Elul 13

I pride myself, you know, on being somewhat of a conservative. I don’t like change much. I avoid it. I try to maintain traditions, and when needed, to develop them. I pray and think and feel and believe that stability is essential and necessary. I also, because of communication challenges or because of trust issues, for whatever reason, don’t really like strangers. New people take me a long time to get to know and the more different from myself they are, the more I have a hard time with them. (Yay for a chosen profession where I constantly meet many strangers who are quite different from myself in lots of ways.) As well, as an immigrant and member of a minority faith, I grew up in a culture radically different from the one held by regular society, one in which attitudes towards people were more forcefully stated, where opinions were made more rapidly, which was, perhaps more rooted in the past. The way I was raised, politeness, acceptance, and honesty come in second, after intimacy, safe spaces and success (or at least survival.)

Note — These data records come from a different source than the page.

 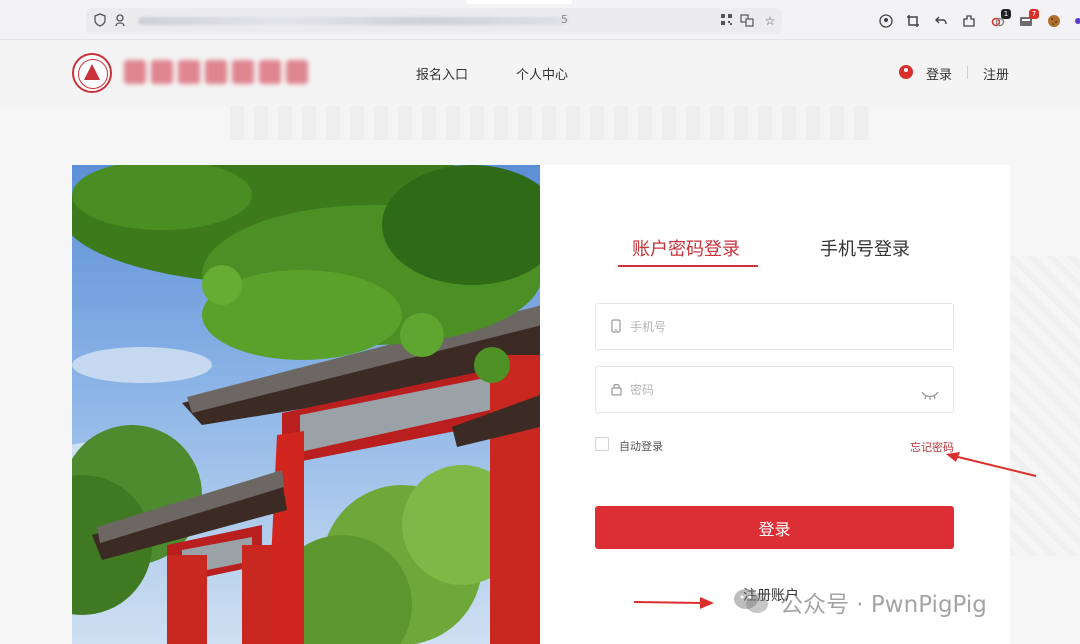 I want to click on auto-login-label: 自动登录, so click(x=641, y=446). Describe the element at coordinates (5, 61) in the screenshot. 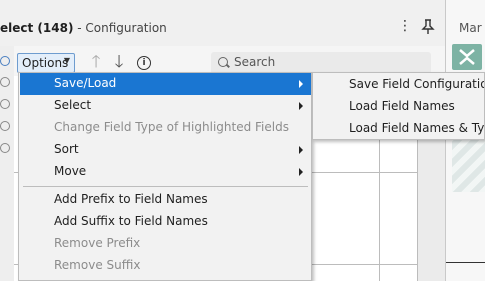

I see `gear-icon` at that location. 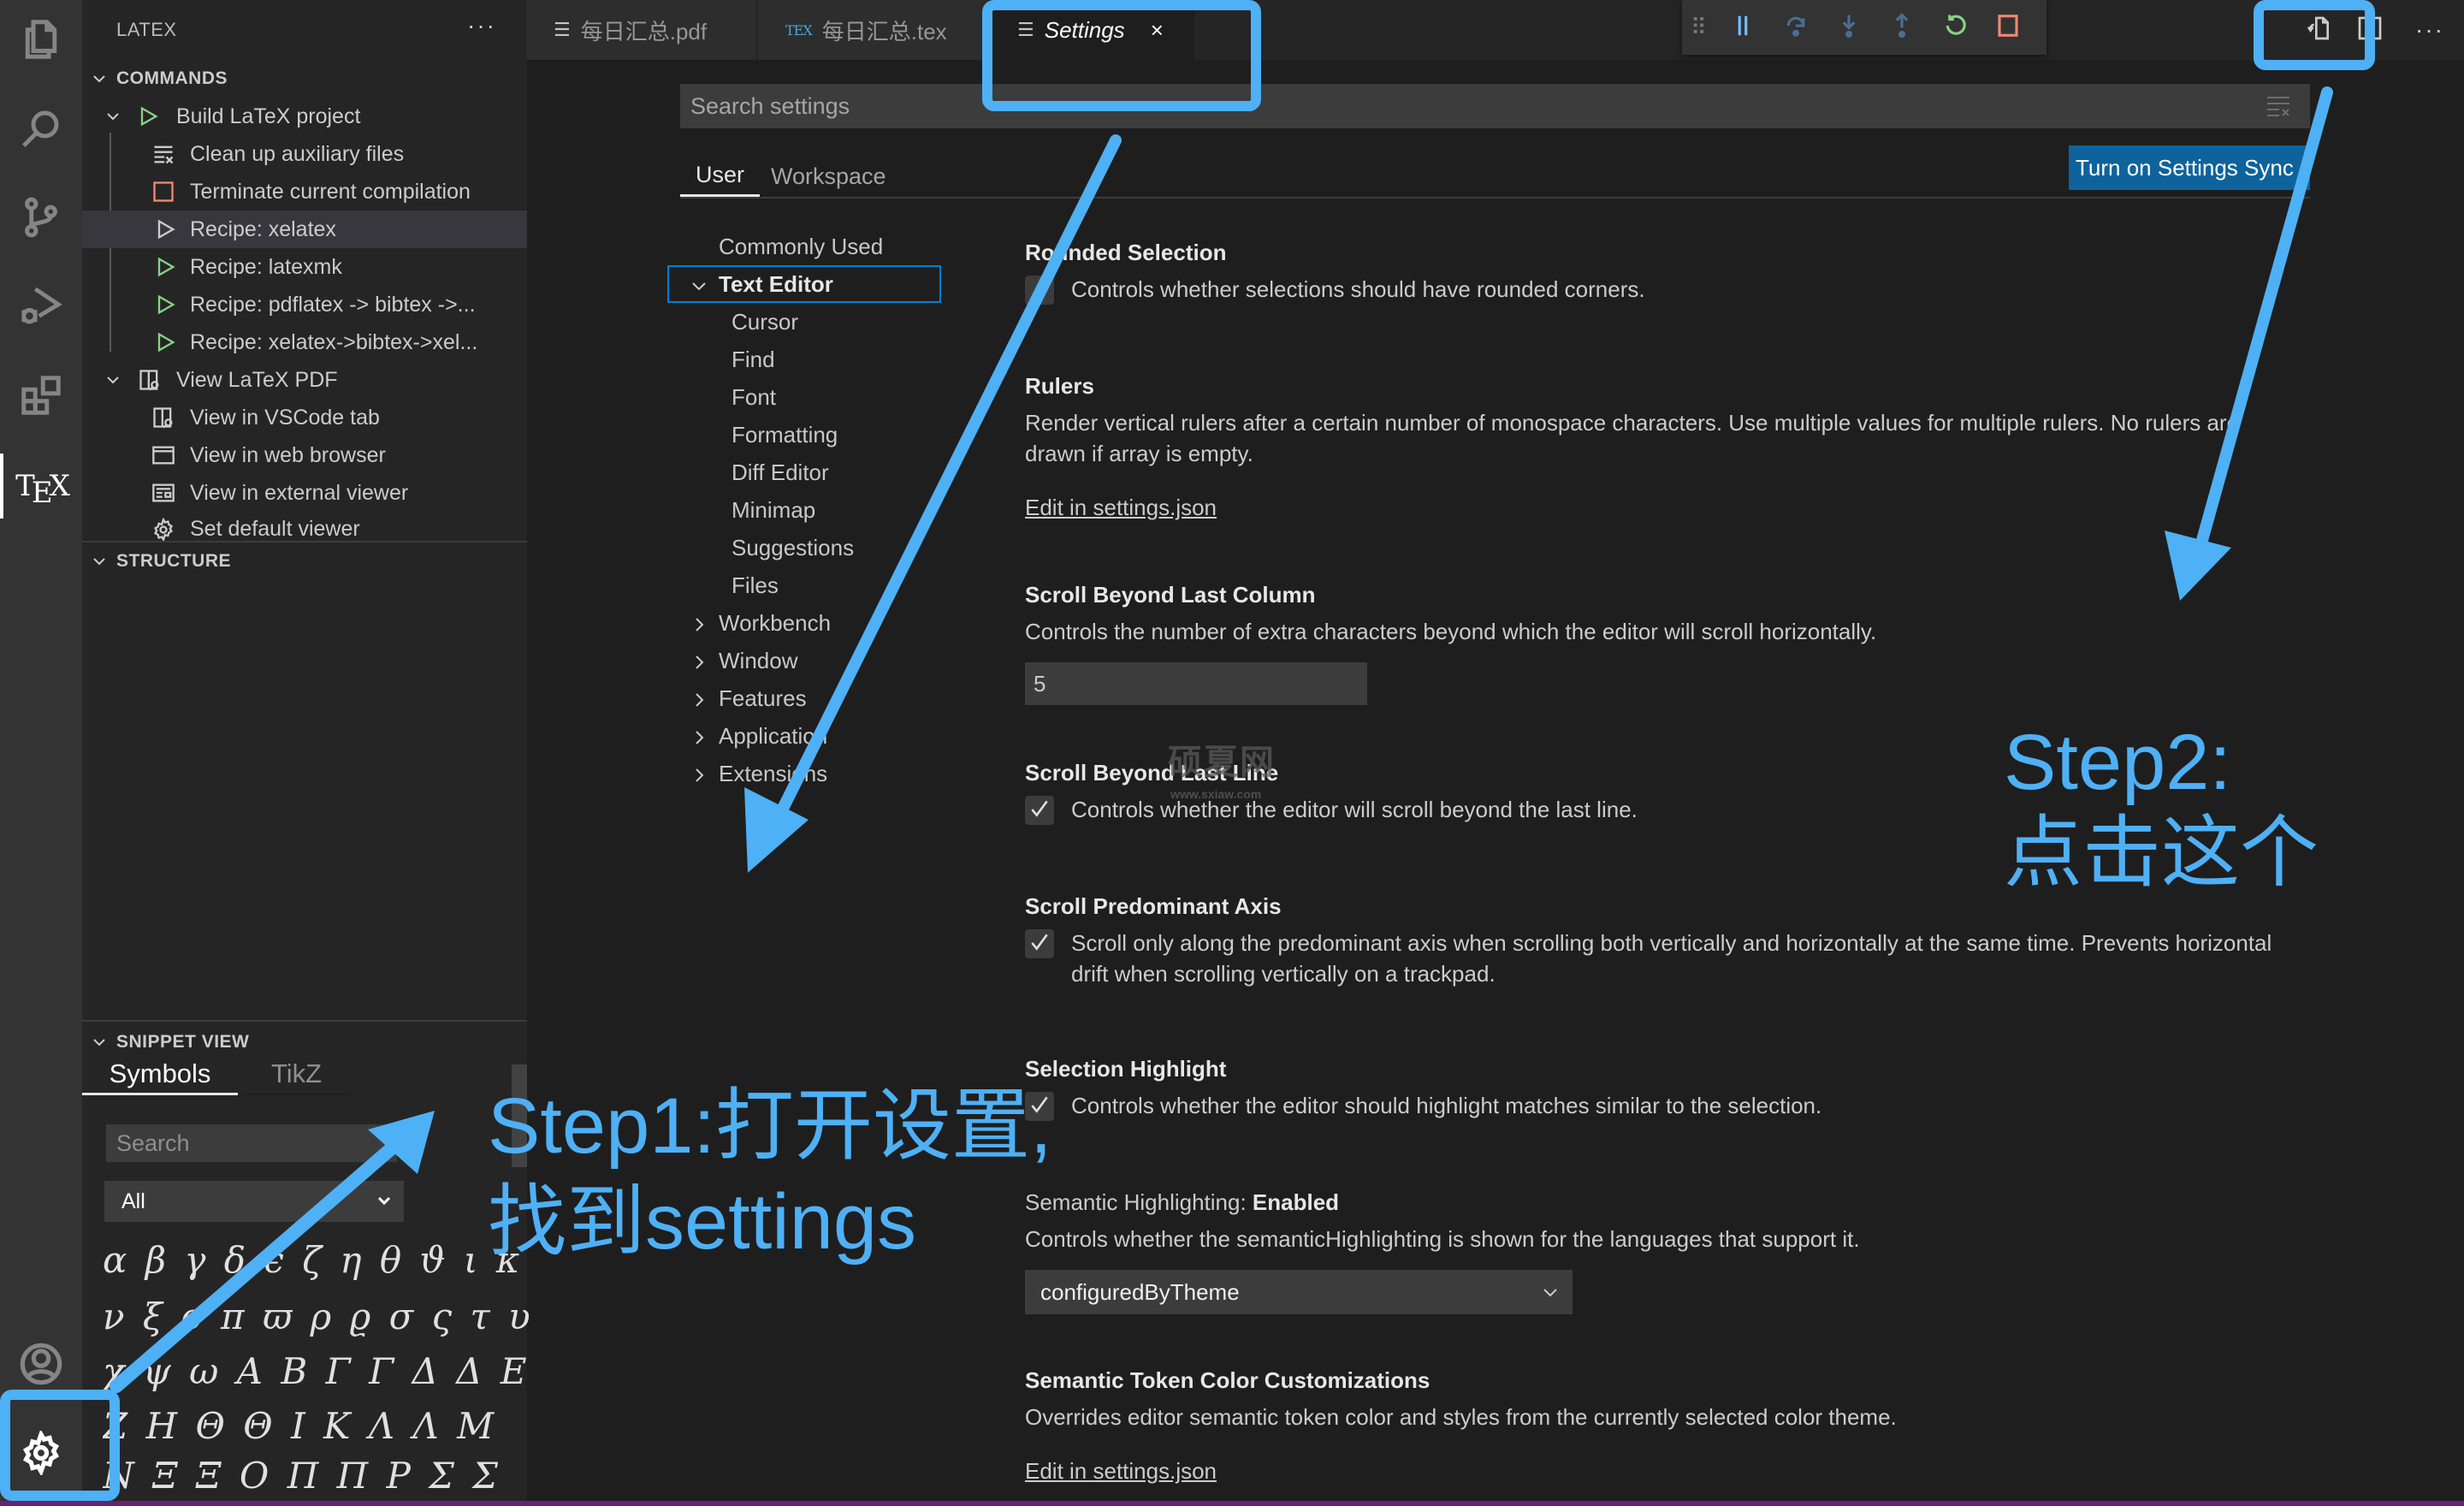 I want to click on tree-item-view-vscode: View in VSCode tab, so click(x=304, y=418).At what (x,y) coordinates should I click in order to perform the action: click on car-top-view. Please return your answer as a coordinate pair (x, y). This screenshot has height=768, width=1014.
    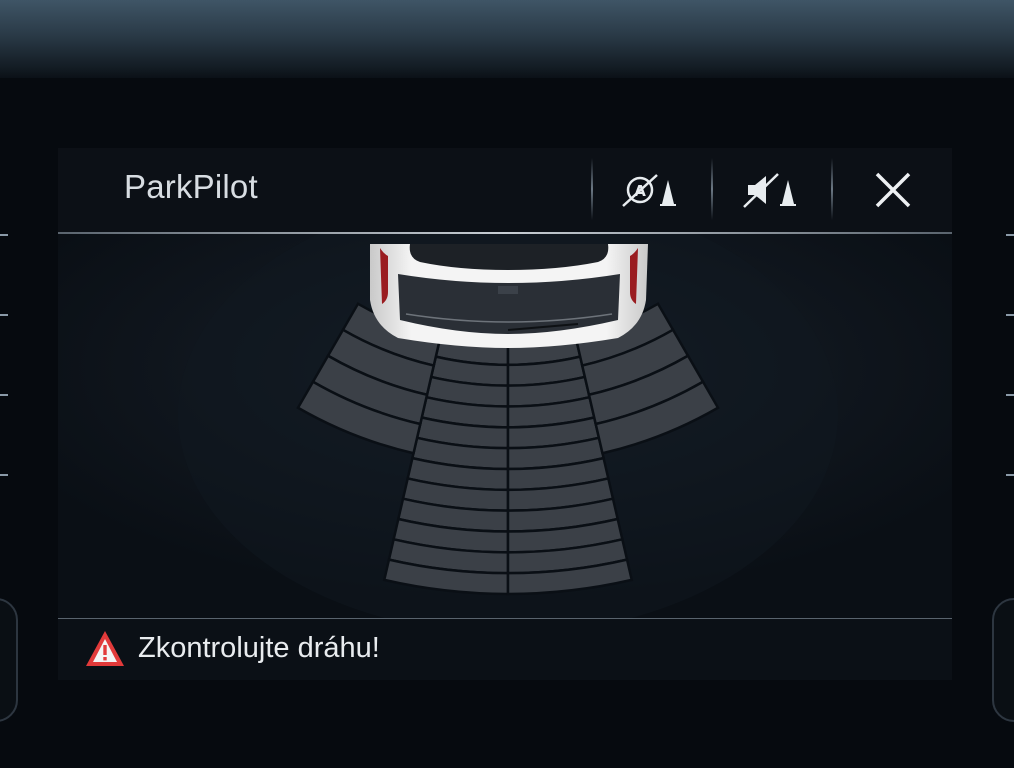
    Looking at the image, I should click on (509, 296).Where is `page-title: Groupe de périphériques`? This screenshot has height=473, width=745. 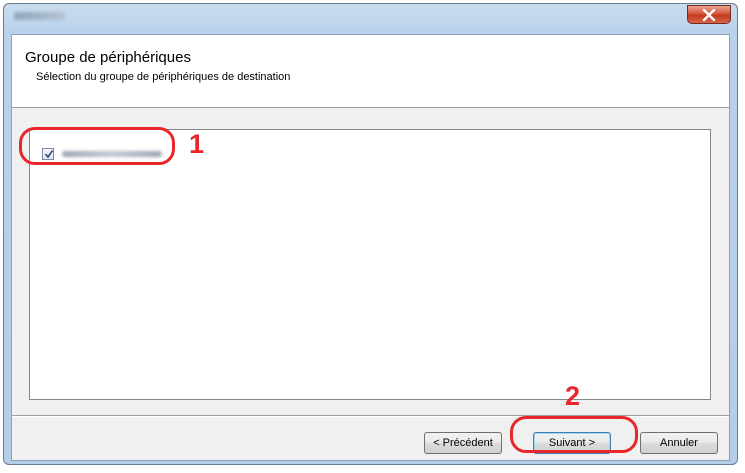 page-title: Groupe de périphériques is located at coordinates (108, 58).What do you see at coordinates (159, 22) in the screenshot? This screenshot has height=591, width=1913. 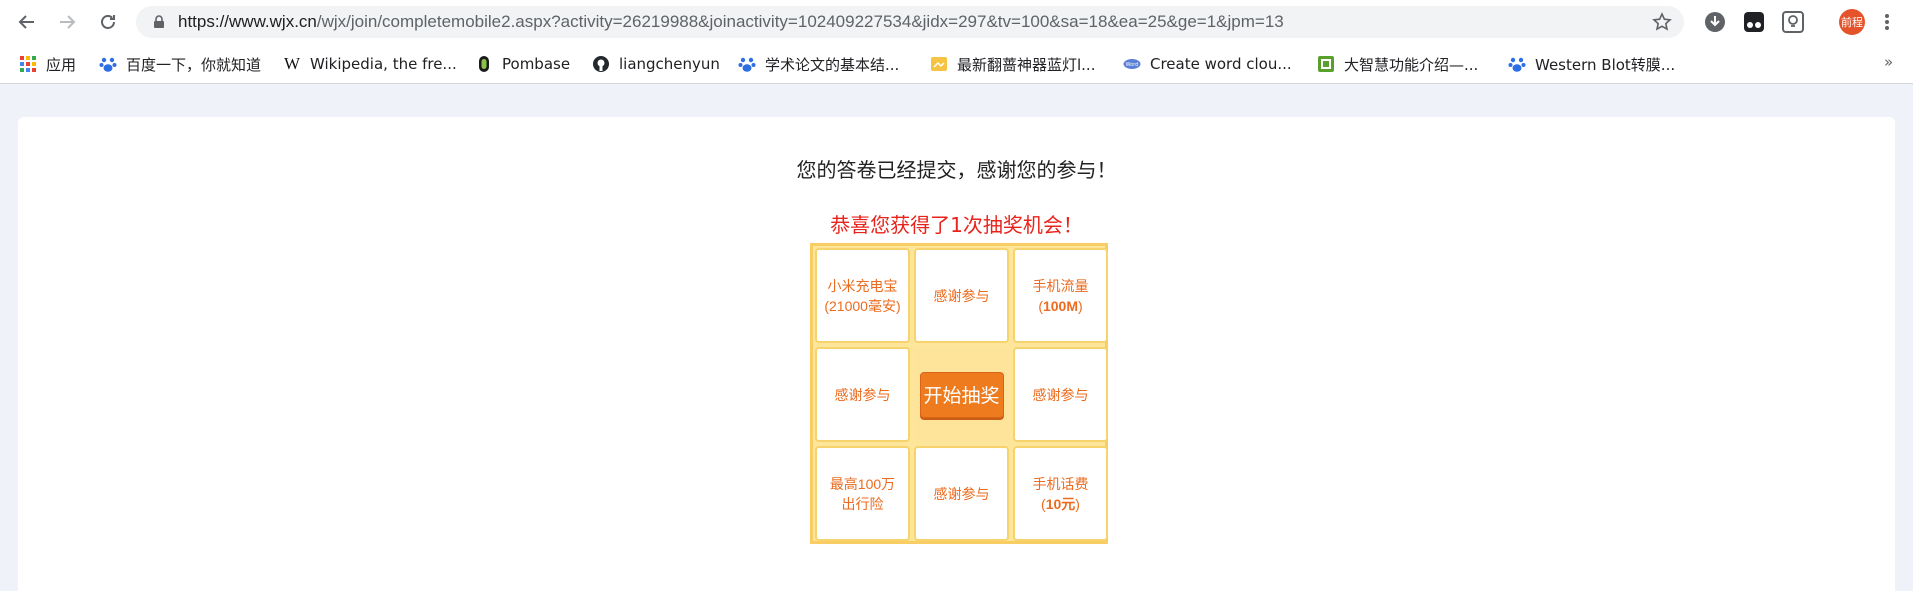 I see `lock-icon` at bounding box center [159, 22].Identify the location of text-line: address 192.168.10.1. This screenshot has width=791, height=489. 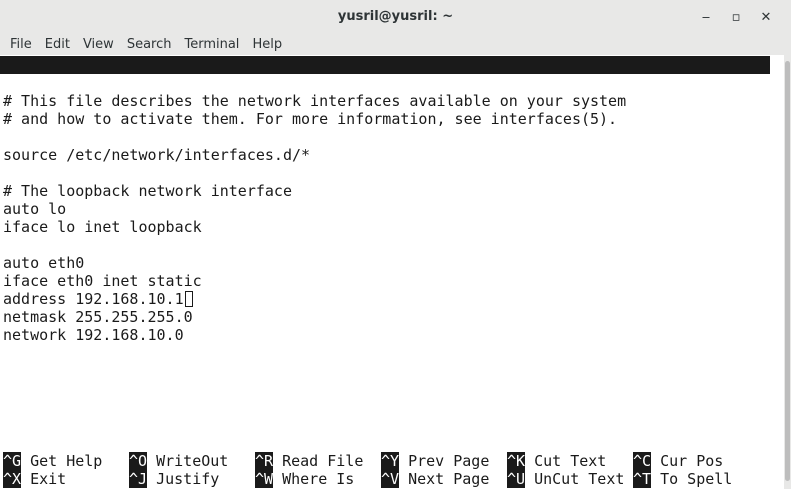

All these things came up in my mind when a friend sent me an article on race. How do I handle people who are not white? For a long time, this didn’t matter. I simply didn’t encounter people who weren’t white. There were none in the private school I went to, there were none in the Shul I went to, there were none in the university classes I happened to be in, there were none in the small city I lived in for years. I knew no-one who was all that different from me, race wise, and I had enough of my own differences, religious, ability and otherwise, to focus on. Race didn’t even pop up onto my radar.

There have been a number of reasons why it has lately. As someone who has taught all over Montreal, I’ve met any number of students and teachers who were not white. Also, I have people in my life who have been involved in the Native community. My children have taken an interest in issues of equality and justice. I’ve encountered some non-white people now. I’ve listened to childhood stories other than my own, dealt with different approaches to behaviour management and discipline, heard about how people have been disadvantaged or mistreated, encountered people who disagree with me about respect for authority and gender issues, and come face to face again and again with prejudice.

Mostly, I’ve come face to face with my own prejudice, because other people’s is less of my business.  There’s quite a bit in the Jewish faith about dealing with my failings before I start poking at those of my fellow beings. I would love to say that I’m entirely free from prejudice in the areas of race and culture, that I’m colour blind and teach with no regard for the race of my students, except to be culturally aware, and ensure the curriculum and the materials I use are culturally appropriate and relevant and…none of this is true. Whether it’s because of my conservative leanings, my cultural background, my distrust of differences, I still find myself having to deal with my own prejudice.

I’ve struggled again and again with attitudes that are extremely ugly that show up in my head, from (using … for the race of your choice) “those … kids just can’t behave!” to “well, no wonder he’s struggling, he’s …” to “oh, given that he’s …, his parents must be disappointed in him,” both expecting more (or less) from certain groups, and thinking of them differently. There is no point whatsoever in my saying that I don’t think this way, because I do. I fight the attitudes of course – I don’t like seeing them, and so I do all I can not to act or talk or even think in a prejudiced way. I don’t know how often I succeed. Sometimes, I know I do – but sometimes, I’m sure I don’t.

It’s even harder when it comes to looking at the ways I benefit from these prejudices, and what I should or shouldn’t do about that. I’m white and I live in Canada – by those two facts, I’ve got some pretty amazing advantages. What do I do about the way these advantages are available to me, but not to the non-white people I encounter, or to people in other parts of the world?

Maybe the only thing I can do is remember that the prejudice is there. I’m in Hamilton now, and again, the people I encounter are mostly white. It’s easy to say that I’ve gotten  past all these issues of privilege and prejudice and can now continue enjoying my comfortable life and appreciating how very inclusive I am. I think I can do better. I can learn more about different cultures and histories, right here. I can participate in anything that will help me learn and grow. I can keep fighting the prejudice-based thoughts that pop up in my mind. I can see if there are places I can contribute. And, of course, I can remember that my comfortable life comes to me at a price, mostly paid by others. That way, should the opportunity arise to pay a bit of it back, I am just a bit more likely to do so.